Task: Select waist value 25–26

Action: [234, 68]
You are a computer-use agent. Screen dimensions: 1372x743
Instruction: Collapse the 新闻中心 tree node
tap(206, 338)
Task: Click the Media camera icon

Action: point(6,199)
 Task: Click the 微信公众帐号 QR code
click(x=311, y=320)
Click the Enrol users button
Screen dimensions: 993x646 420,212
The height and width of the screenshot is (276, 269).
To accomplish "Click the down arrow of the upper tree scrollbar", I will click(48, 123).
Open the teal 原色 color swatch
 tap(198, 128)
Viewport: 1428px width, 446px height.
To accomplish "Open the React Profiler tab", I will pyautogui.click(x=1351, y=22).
------
Exercise -> Please recast the material above as a JSON list of strings, with one string for each line and blank lines left out.

Result of this task ->
[
  "Task: Select waist value 25–26",
  "Action: [234, 68]",
  "You are a computer-use agent. Screen dimensions: 1372x743",
  "Instruction: Collapse the 新闻中心 tree node",
  "tap(206, 338)",
  "Task: Click the Media camera icon",
  "Action: point(6,199)",
  " Task: Click the 微信公众帐号 QR code",
  "click(x=311, y=320)",
  "Click the Enrol users button",
  "Screen dimensions: 993x646 420,212",
  "The height and width of the screenshot is (276, 269).",
  "To accomplish \"Click the down arrow of the upper tree scrollbar\", I will click(48, 123).",
  "Open the teal 原色 color swatch",
  " tap(198, 128)",
  "Viewport: 1428px width, 446px height.",
  "To accomplish \"Open the React Profiler tab\", I will pyautogui.click(x=1351, y=22)."
]